I specifically made it a point on a recent 6-mile hike to see how the elevation is calculated when it is recorded. I was close to an area that I visited before and I was uncertain where exactly the hike started and ended from looking at Internet maps. I arrived at the hiking location to find that the map I wanted to use was .2 miles away from where I was located at the starting point. But, later it would have been available due to the route of the hike. I was disappointed, but I did not want to start a recording then switch to another map and continue recording. So I opted to use a Southern California general map that was loaded in my phone without any topographic features or any details. Also I was not able to load the map I would need at the location because my data connection was not strong. Anyway I was still able to make placemarks, add photos, and record the hike. After just over 3-miles of climbing at our turn around point I check the elevation gain on the recorded hike. At the turn around point 1470 ft. of elevation gain was recorded. Which is pretty accurate from data gathered by others and posted on the Internet. The mileage also seemed pretty accurate. Now at the conclusion of the hike at the same start point the elevation read -10 ft. So the true elevation gain of the hike is not recorded separately (I had to remember to look at the summit) it is combined with the descent so the loss is deducted from the gain. I would like to be able to see the total ascent and total descent not just one number that deducts descent from ascent. Also on this hike I noticed that the battery life of my phone (in airplane mode) was at 62% after just over four hours of hiking and taking pictures.

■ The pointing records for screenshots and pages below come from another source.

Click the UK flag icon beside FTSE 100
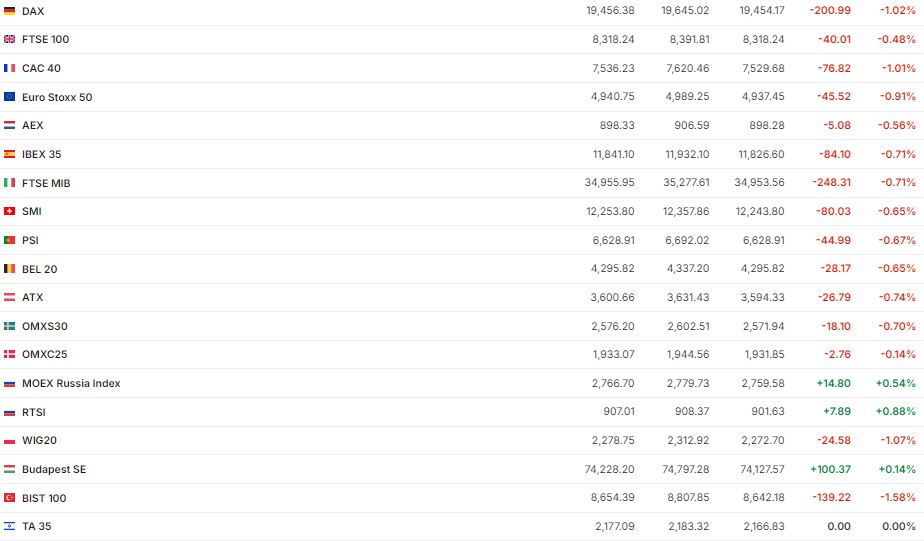The height and width of the screenshot is (541, 924). click(10, 39)
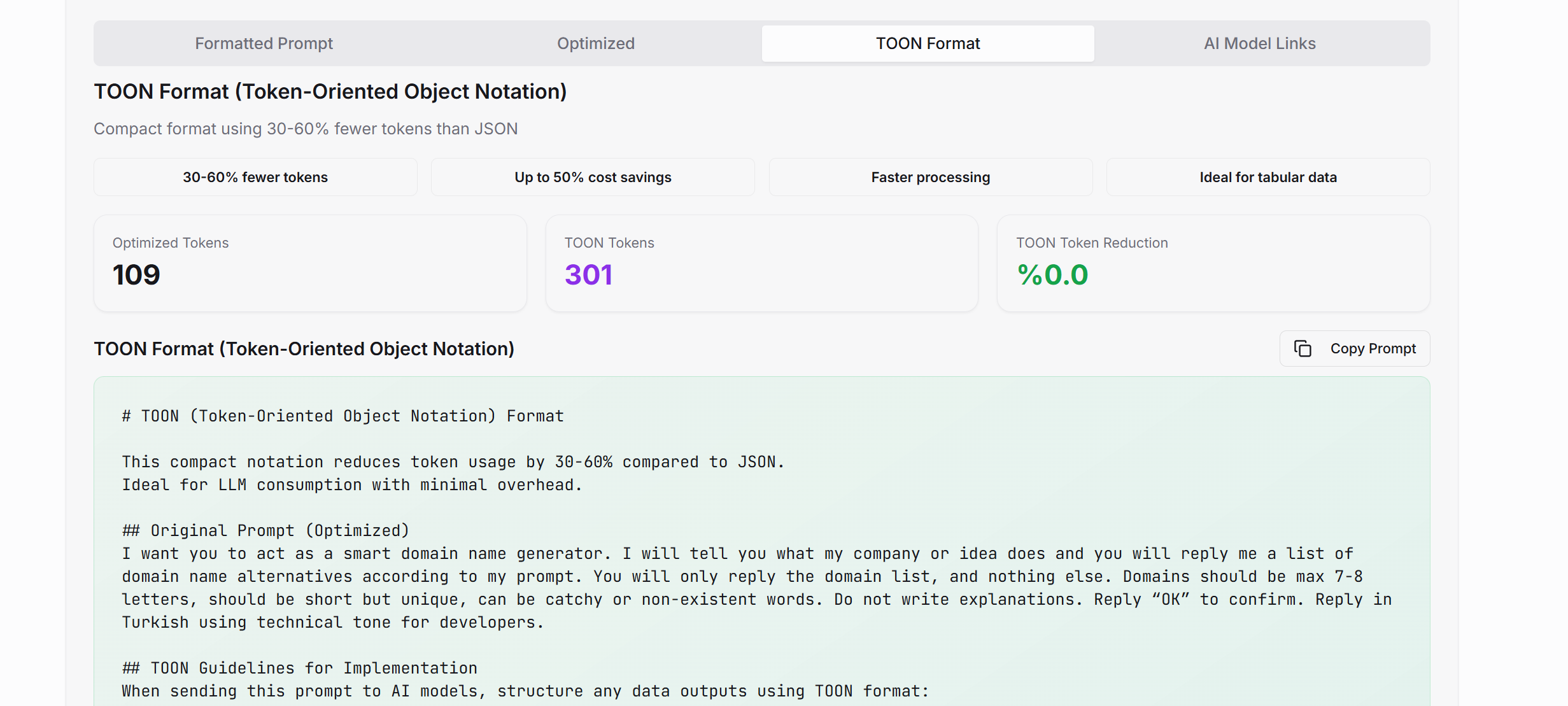Click the copy icon beside Copy Prompt
Image resolution: width=1568 pixels, height=706 pixels.
(1303, 349)
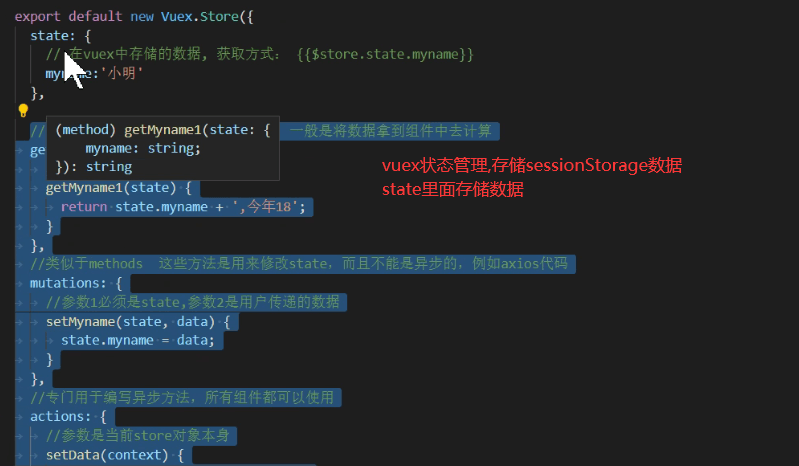Click the 'state.myname = data;' assignment

tap(138, 340)
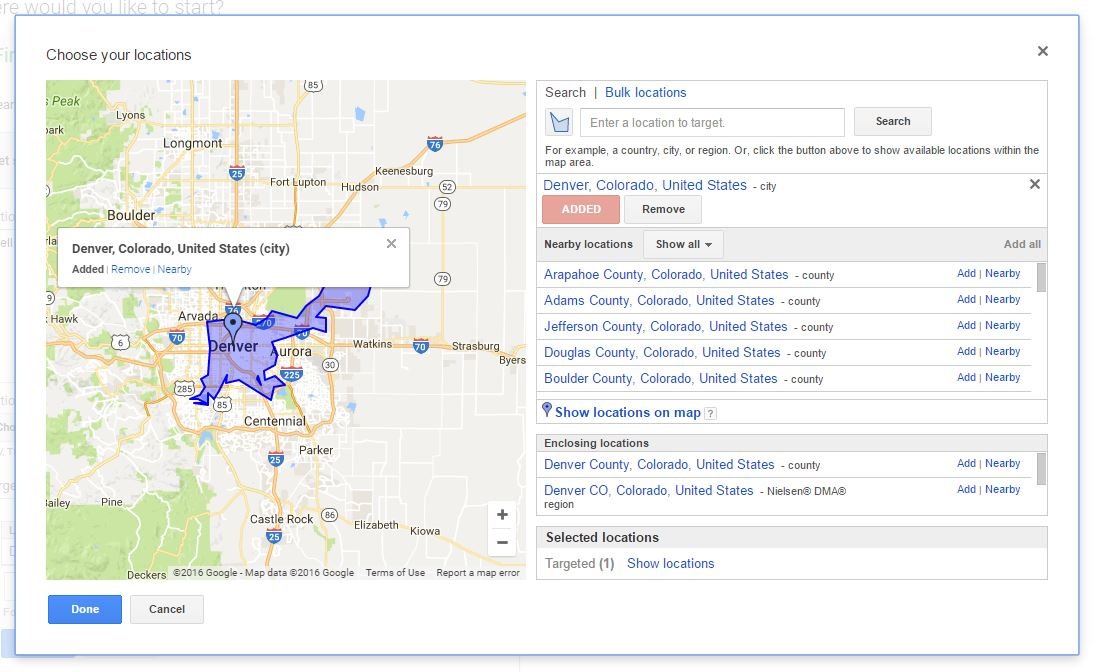Click the location search input field
Viewport: 1102px width, 672px height.
[712, 121]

There is a feature in the app to determine distance from point to point. This can be drawn as an aerial straight line or using various angles (as to measure city streets). The distance can also be displayed in various formats (miles, feet, kilometers, etc.). I found this to come in handy to measure point-to-point distance. No placemark is needed to use this feature.
So I was curious before to see if my phone battery ran out of juice if my hike or walk would still be recorded. And I am happy to say yes it is. The App saves the recording that was interrupted along with the mileage and elevation.
I still think the PDF Maps App 2.6 is handy since there are so many maps available at just a few screen touches. And many of them are free or under $3.00. Even with the more expensive maps it is still easier to obtain the map instantly than driving to a store to purchase the same map.
There are so many great features of the PDF Maps App 2.6. I really like that I can record my hikes and add pictures and notes. Also the convenience of having so many maps available is great. Also when used in airplane mode there is plenty of phone battery life remaining after a long hike; even while snapping some photos. The only thing that bugs me about this app is the way the elevation gain is calculated for the recorded walks/hikes. Maybe this is something that can be enhanced.
I will still continue to use this App, as it is a pretty nifty and informative tool.